### What you have to do
Set down, exactly as written, the line containing "This screenshot has height=812, width=1509." and all the lines that follow it to the end of the entries below, omitting every picture.

### Supplied records

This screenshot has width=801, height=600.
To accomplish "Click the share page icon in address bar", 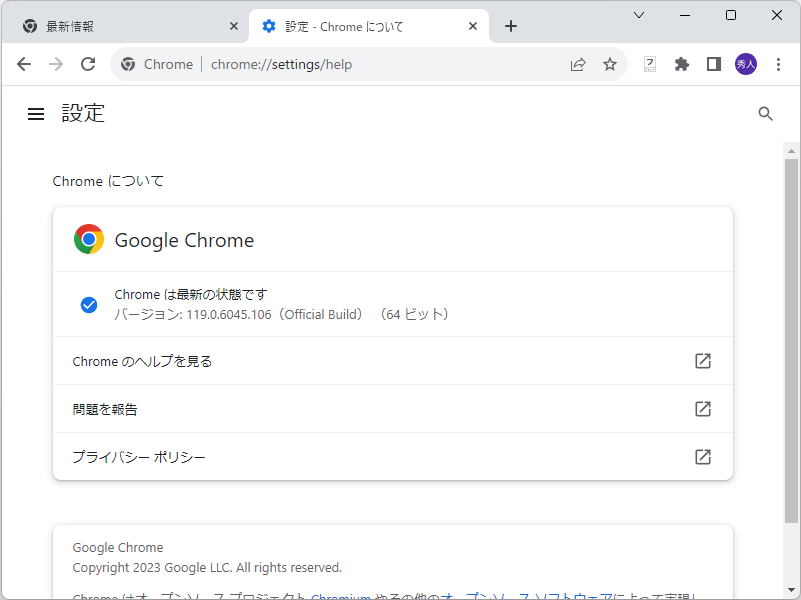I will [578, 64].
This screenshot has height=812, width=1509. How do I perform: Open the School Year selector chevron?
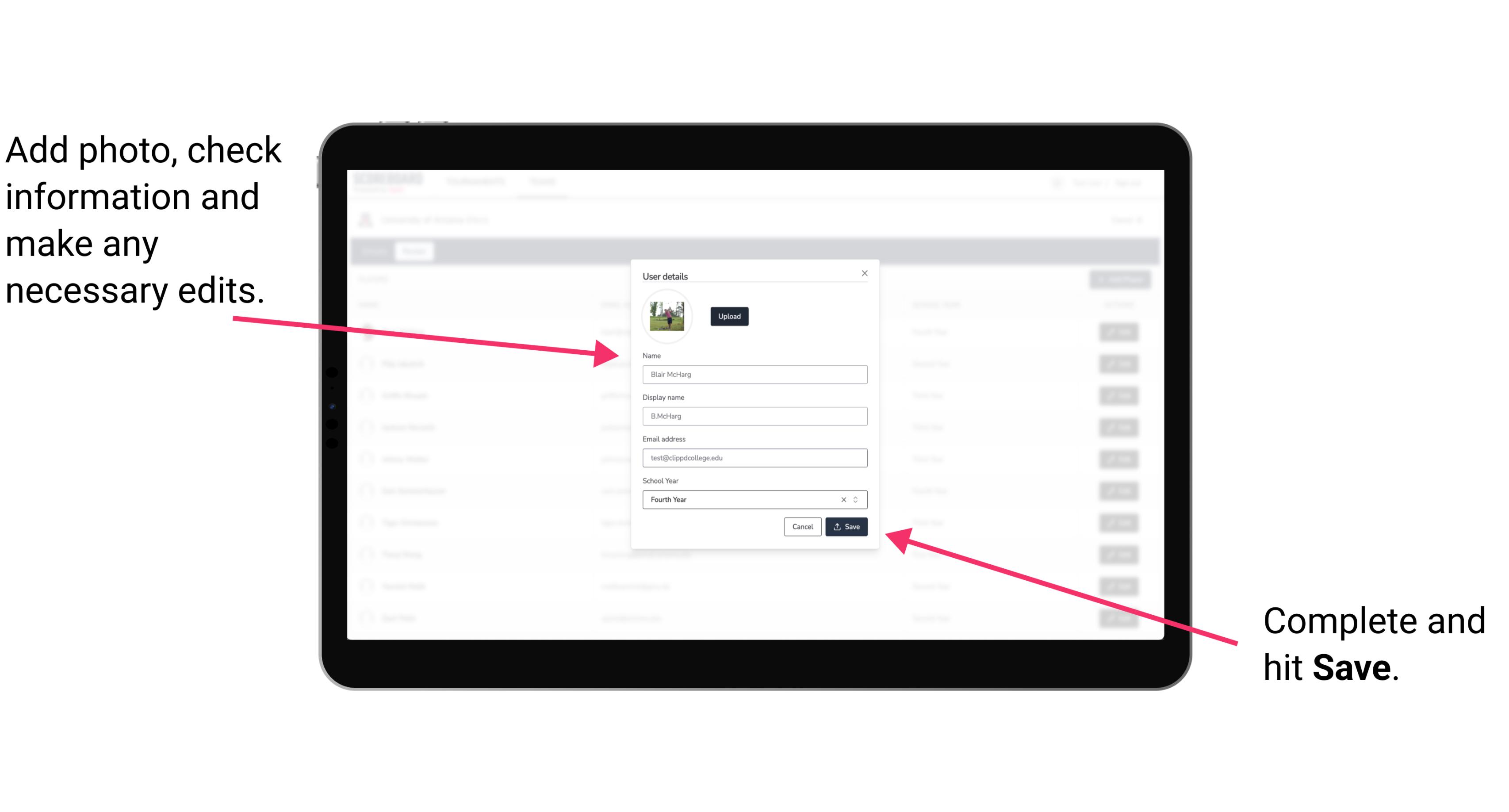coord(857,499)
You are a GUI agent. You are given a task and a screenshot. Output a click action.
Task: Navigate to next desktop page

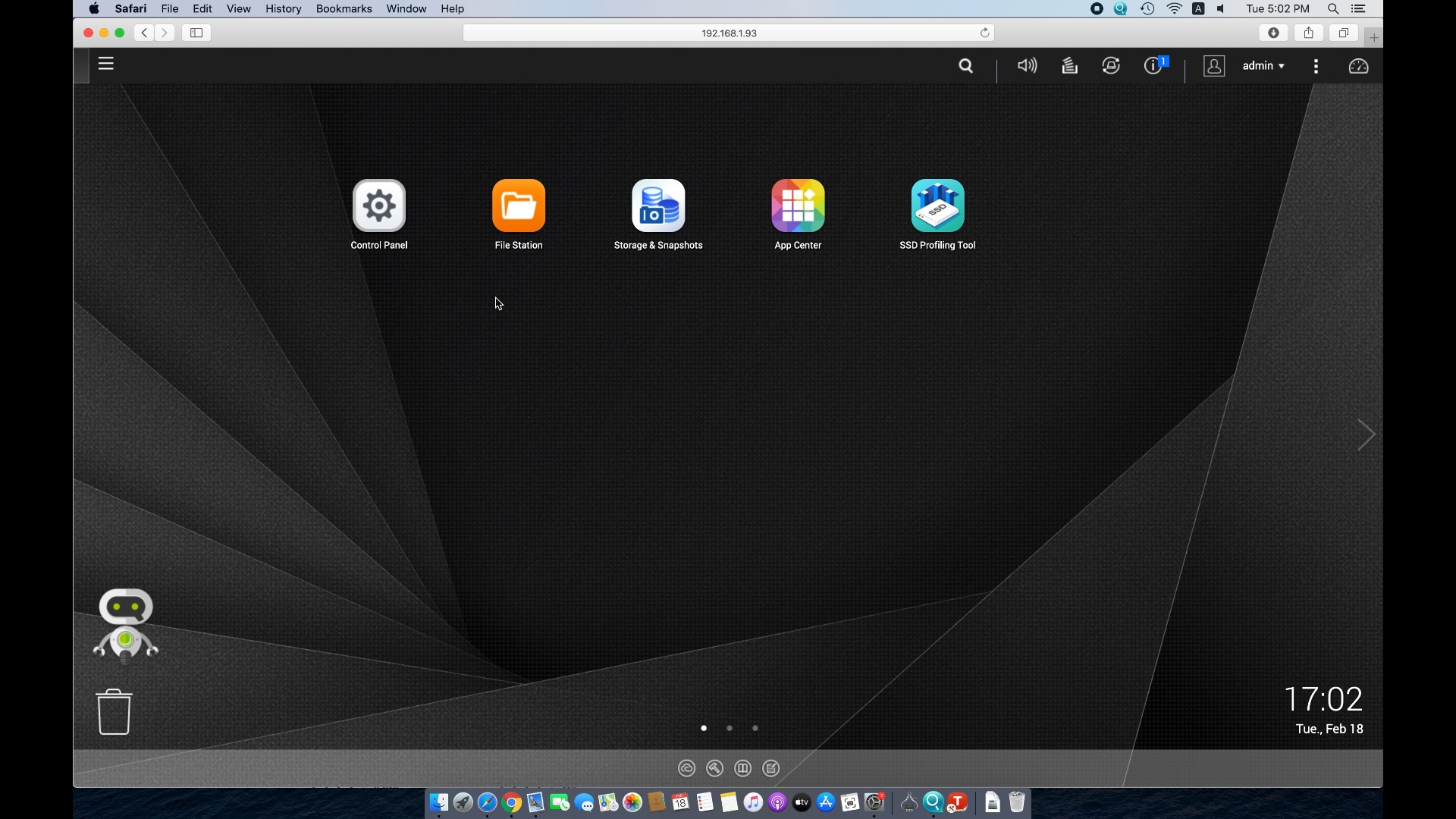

### Solved problem
This screenshot has height=812, width=1509. How do I perform: Open the School Year selector chevron?
coord(857,499)
You are a GUI agent. You are given a task and a screenshot. Output a click action.
Task: Navigate to next desktop page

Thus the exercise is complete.